Sempre perto do poder, Hugo recebeu concessão pública para a criação da TVS (depois SBT), ainda no período ditatorial.

Ludicamente consumi o quadro “Semana do Presidente”, narrado por Lombardi. Era uma “pílula” semanal que fazia o culto à personalidade do ditador militar, e depois serviu de puxa-saquismo dos dirigentes civis até a era FHC. O SBT nunca deixou, no entanto, de receber generosíssimas parcelas publicitárias dos diferentes governantes que ocuparam o Palácio do Planalto.

Durante o governo Bolsonaro, o SBT ensaiou um retorno ao quadro “Hora do Presidente”. Muitas verbas publicitárias estimularam a TV de Hugo a fazer a defesa do governo da extrema direita. O cargo de ministro das Comunicações dado a um genro, também. Além disso, o empresário demonstrava alinhamento com os preconceitos e opressões da época em que viveu e que ganharam mais peso na era bolsonarista.

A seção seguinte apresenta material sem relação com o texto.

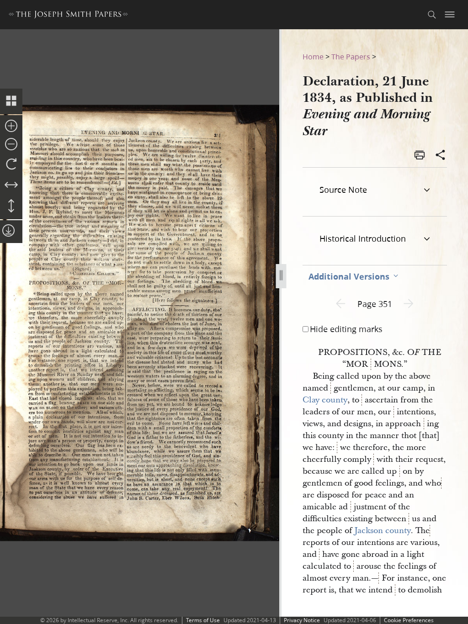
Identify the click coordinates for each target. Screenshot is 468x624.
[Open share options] (440, 155)
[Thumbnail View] (11, 101)
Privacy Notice (302, 620)
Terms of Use (203, 620)
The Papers (350, 56)
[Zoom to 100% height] (11, 206)
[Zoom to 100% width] (11, 185)
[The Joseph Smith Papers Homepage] (68, 16)
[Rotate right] (11, 164)
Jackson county (382, 530)
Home (313, 56)
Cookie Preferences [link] (409, 620)
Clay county (325, 400)
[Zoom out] (11, 144)
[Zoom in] (11, 126)
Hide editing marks (346, 329)
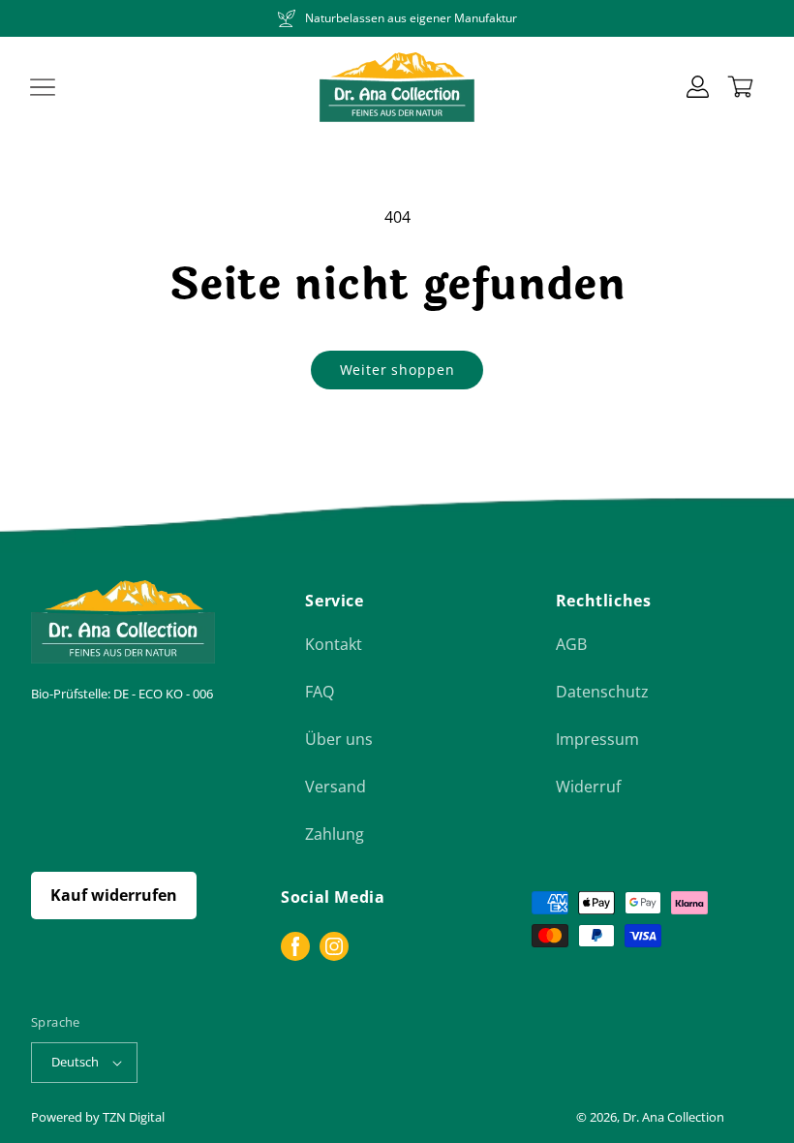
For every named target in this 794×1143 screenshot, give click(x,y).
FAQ (319, 691)
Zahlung (334, 834)
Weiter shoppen (397, 369)
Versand (335, 786)
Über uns (339, 739)
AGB (571, 644)
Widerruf (588, 786)
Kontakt (333, 644)
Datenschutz (602, 691)
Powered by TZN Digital (98, 1117)
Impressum (597, 739)
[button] (42, 87)
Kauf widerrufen (113, 895)
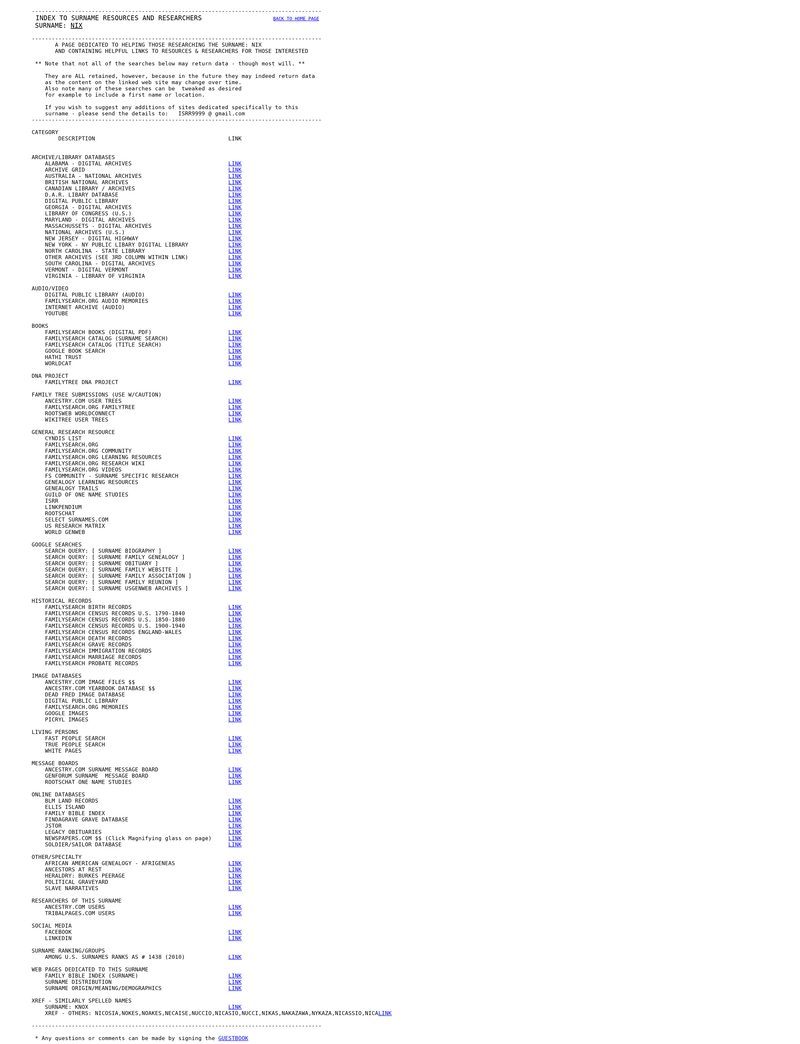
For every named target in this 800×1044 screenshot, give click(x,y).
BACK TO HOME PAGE (296, 18)
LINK (235, 163)
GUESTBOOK (233, 1038)
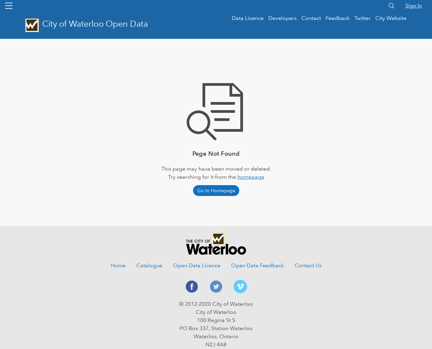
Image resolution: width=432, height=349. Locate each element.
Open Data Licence (196, 265)
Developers (282, 18)
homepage (250, 177)
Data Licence (248, 18)
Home (118, 265)
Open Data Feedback (257, 265)
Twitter (362, 18)
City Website (390, 18)
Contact (311, 18)
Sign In (413, 5)
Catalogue (149, 265)
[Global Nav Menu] (9, 5)
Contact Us (308, 265)
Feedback (338, 18)
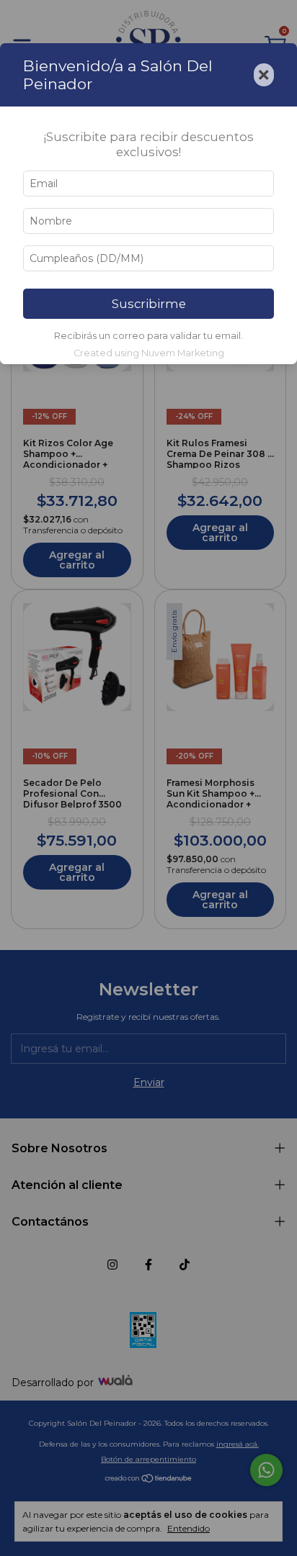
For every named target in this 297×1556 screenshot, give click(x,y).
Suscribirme (149, 304)
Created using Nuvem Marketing (149, 353)
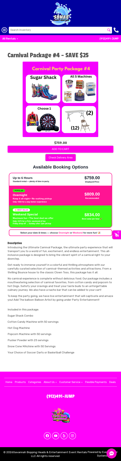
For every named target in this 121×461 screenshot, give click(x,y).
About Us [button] (49, 382)
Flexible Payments (96, 382)
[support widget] (112, 453)
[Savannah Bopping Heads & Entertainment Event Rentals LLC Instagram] (72, 435)
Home (9, 382)
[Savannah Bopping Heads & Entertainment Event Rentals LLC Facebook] (47, 435)
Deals (112, 382)
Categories (34, 382)
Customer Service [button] (70, 382)
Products (20, 382)
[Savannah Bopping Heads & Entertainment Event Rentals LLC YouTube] (55, 435)
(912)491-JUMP (109, 38)
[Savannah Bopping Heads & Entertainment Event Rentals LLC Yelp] (64, 435)
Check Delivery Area (60, 157)
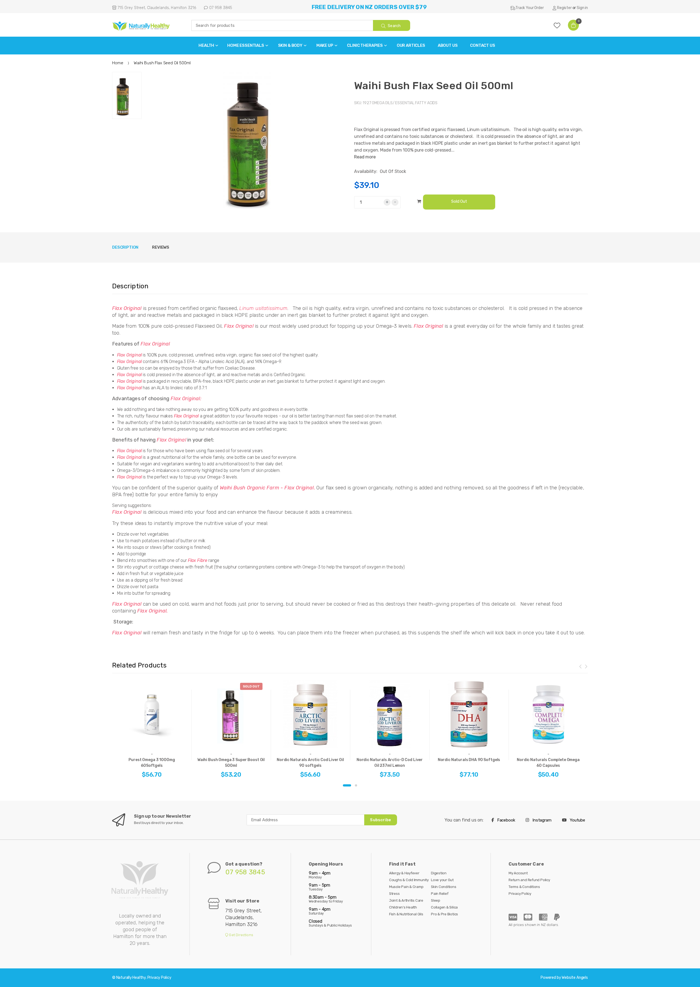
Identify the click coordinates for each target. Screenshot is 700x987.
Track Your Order (529, 7)
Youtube (577, 820)
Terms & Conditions (524, 887)
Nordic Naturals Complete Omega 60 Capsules (548, 762)
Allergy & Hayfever (404, 873)
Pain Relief (439, 894)
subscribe (380, 819)
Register (564, 7)
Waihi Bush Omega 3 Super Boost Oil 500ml (231, 762)
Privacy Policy (520, 894)
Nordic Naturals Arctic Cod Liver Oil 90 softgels (310, 762)
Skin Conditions (443, 887)
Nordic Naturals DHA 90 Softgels (469, 759)
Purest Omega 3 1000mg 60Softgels (152, 762)
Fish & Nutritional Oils (406, 914)
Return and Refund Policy (529, 880)
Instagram (541, 820)
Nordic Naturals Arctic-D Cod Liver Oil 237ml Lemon (390, 762)
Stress (394, 894)
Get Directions (240, 935)
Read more (365, 156)
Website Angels (575, 977)
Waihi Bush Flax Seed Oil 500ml (433, 85)
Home (117, 62)
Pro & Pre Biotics (444, 914)
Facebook (505, 820)
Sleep (435, 900)
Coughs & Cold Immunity (409, 880)
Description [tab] (125, 247)
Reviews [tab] (160, 247)
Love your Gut (442, 880)
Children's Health (403, 907)
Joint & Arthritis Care (406, 900)
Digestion (439, 873)
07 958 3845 (220, 7)
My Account (518, 873)
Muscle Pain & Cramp (406, 887)
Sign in (582, 7)
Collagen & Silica (444, 907)
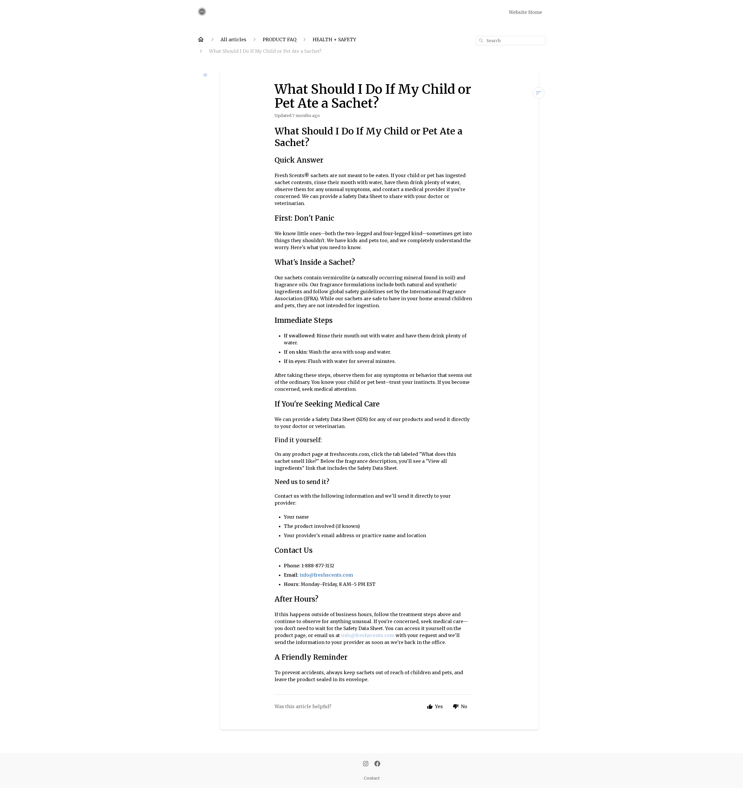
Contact (372, 778)
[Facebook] (377, 764)
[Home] (200, 39)
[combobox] (511, 40)
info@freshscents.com (367, 635)
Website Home (525, 12)
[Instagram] (365, 764)
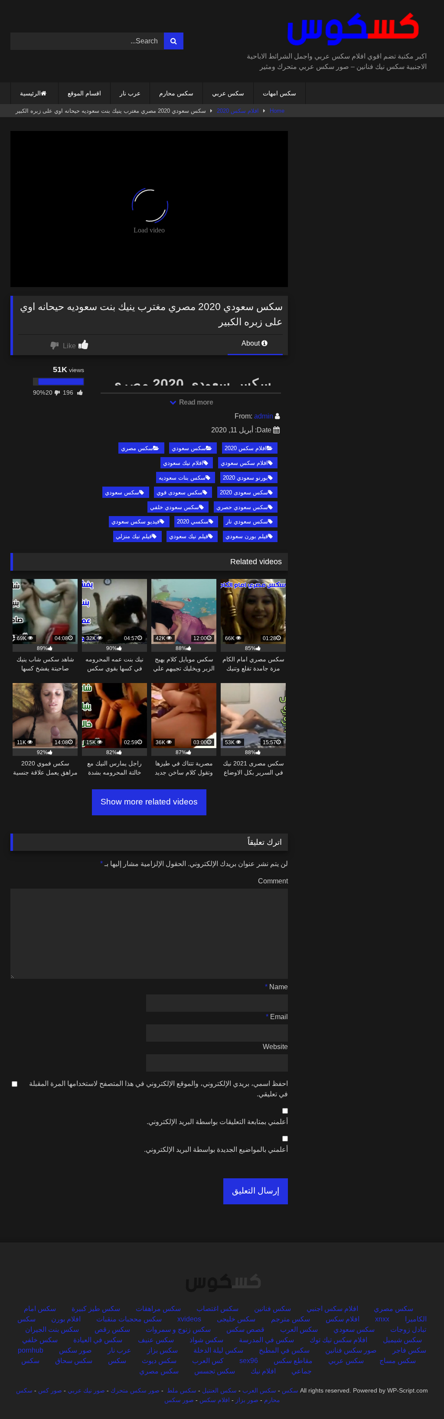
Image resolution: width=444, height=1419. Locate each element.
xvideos (189, 1319)
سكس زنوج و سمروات (178, 1329)
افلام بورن (66, 1319)
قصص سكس (245, 1329)
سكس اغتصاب (217, 1308)
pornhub (30, 1350)
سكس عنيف (156, 1340)
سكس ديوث (159, 1360)
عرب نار (130, 93)
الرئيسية (30, 93)
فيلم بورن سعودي (246, 536)
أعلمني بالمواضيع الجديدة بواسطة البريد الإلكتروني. (216, 1149)
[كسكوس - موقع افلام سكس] (338, 29)
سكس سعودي (189, 448)
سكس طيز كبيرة (96, 1308)
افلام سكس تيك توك (338, 1340)
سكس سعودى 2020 (244, 492)
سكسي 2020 (193, 521)
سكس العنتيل (219, 1390)
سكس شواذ (206, 1340)
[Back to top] (417, 1393)
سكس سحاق (73, 1360)
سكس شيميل (402, 1340)
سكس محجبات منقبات (129, 1319)
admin (263, 416)
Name (276, 987)
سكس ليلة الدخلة (218, 1350)
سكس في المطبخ (284, 1350)
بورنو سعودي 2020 (245, 477)
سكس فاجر (409, 1350)
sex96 (248, 1360)
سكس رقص (112, 1329)
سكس (117, 1360)
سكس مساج (397, 1360)
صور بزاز (246, 1399)
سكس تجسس (214, 1371)
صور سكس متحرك (135, 1390)
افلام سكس (342, 1319)
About (251, 343)
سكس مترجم (290, 1319)
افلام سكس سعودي (244, 463)
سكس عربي (228, 93)
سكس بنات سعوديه (182, 477)
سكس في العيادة (97, 1340)
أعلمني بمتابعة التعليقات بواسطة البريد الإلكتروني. (217, 1121)
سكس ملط (181, 1390)
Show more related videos (149, 801)
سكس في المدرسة (266, 1340)
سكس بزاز (162, 1350)
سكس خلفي (40, 1340)
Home (277, 111)
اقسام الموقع (84, 93)
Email (277, 1016)
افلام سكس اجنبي (332, 1308)
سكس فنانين (272, 1308)
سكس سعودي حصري (242, 507)
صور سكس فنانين (351, 1350)
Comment (273, 881)
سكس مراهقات (158, 1308)
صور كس (50, 1390)
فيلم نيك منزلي (134, 536)
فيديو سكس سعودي (135, 521)
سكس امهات (279, 93)
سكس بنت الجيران (52, 1329)
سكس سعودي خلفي (174, 507)
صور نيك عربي (86, 1390)
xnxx (382, 1319)
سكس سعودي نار (247, 521)
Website (275, 1046)
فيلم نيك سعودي (188, 536)
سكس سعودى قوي (179, 492)
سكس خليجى (236, 1319)
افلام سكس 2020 (238, 111)
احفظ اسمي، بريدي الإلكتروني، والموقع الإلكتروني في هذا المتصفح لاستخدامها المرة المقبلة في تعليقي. (158, 1089)
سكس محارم (176, 93)
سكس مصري (137, 448)
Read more (195, 402)
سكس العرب (299, 1329)
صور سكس (75, 1350)
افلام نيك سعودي (183, 463)
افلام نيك (263, 1371)
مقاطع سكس (293, 1360)
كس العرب (208, 1360)
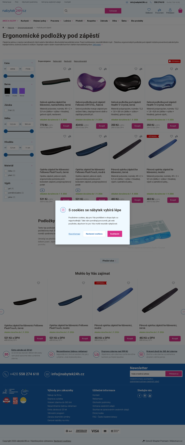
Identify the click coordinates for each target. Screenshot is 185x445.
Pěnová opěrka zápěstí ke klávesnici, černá (158, 326)
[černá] (7, 92)
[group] (25, 312)
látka (11, 171)
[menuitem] (10, 20)
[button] (25, 336)
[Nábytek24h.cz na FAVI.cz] (6, 401)
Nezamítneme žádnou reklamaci (71, 351)
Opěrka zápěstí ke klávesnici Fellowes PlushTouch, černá (23, 326)
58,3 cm (28, 124)
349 (11, 69)
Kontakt (67, 2)
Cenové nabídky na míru (58, 420)
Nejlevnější (57, 61)
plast (11, 175)
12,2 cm (13, 124)
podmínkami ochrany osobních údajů (144, 381)
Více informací (74, 234)
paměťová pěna (15, 193)
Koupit (66, 126)
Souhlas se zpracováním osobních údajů (111, 409)
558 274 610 (24, 374)
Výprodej (175, 61)
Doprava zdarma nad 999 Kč (114, 351)
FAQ (16, 2)
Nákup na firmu (54, 395)
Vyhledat (113, 11)
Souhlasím (114, 234)
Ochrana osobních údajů (51, 2)
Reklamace (7, 2)
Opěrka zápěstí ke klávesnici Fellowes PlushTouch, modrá (68, 326)
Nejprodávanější (80, 61)
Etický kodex (98, 413)
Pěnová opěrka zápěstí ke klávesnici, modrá (113, 326)
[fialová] (22, 92)
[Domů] (3, 27)
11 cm (28, 148)
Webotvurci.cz (176, 441)
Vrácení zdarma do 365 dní (60, 402)
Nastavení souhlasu (94, 234)
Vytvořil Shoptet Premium (156, 441)
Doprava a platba (55, 399)
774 (27, 69)
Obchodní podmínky (30, 2)
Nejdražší (67, 61)
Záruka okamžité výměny (59, 417)
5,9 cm (12, 148)
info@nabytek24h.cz (67, 374)
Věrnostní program (56, 413)
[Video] (56, 190)
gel (10, 188)
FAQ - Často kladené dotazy (105, 417)
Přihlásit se (173, 373)
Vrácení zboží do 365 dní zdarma (161, 351)
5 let (11, 110)
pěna (11, 197)
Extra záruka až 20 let (21, 350)
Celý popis (97, 45)
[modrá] (15, 92)
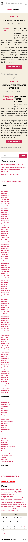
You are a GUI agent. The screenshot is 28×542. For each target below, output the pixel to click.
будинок (5, 147)
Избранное (4, 410)
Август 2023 (4, 254)
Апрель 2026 (5, 195)
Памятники (4, 440)
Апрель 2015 (5, 358)
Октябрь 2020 (5, 312)
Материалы (4, 423)
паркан (24, 506)
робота (18, 508)
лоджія (5, 506)
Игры (2, 408)
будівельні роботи (4, 494)
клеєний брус (15, 504)
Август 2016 (4, 337)
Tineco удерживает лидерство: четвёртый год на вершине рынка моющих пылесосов (13, 169)
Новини (3, 432)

Muitas foram as tiradas machistas, misóginas e até racistas que saíram da boca do Senor Abravanel nos últimos anos. Por isso, parcela importante da minha geração deixou de nutrir a simpatia que ele soube cultivar quando éramos crianças.

Hugo Silva morreu, mas a imagem que ele construiu será ressaltada a serviço do sistema capitalista por muitos anos. O capitalismo sempre precisará da ideologia do empreendedorismo, principalmente em tempos de crise. “Na crise se cresce”, aliás, foi o lema do SBT no auge da crise neoliberal no país que levou milhões ao desemprego em miséria.

Hugo sempre serviu ao capital, como qualquer outro dono de conglomerados de mídia. A diferença era que ele aparecia como produto de comunicação, como astro da própria TV. Com talento de comunicador, era um burguês que conquistou o coração de muitos milhões e que sabia ter retorno altíssimo jogando cédulas para uma plateia de pessoas pobres.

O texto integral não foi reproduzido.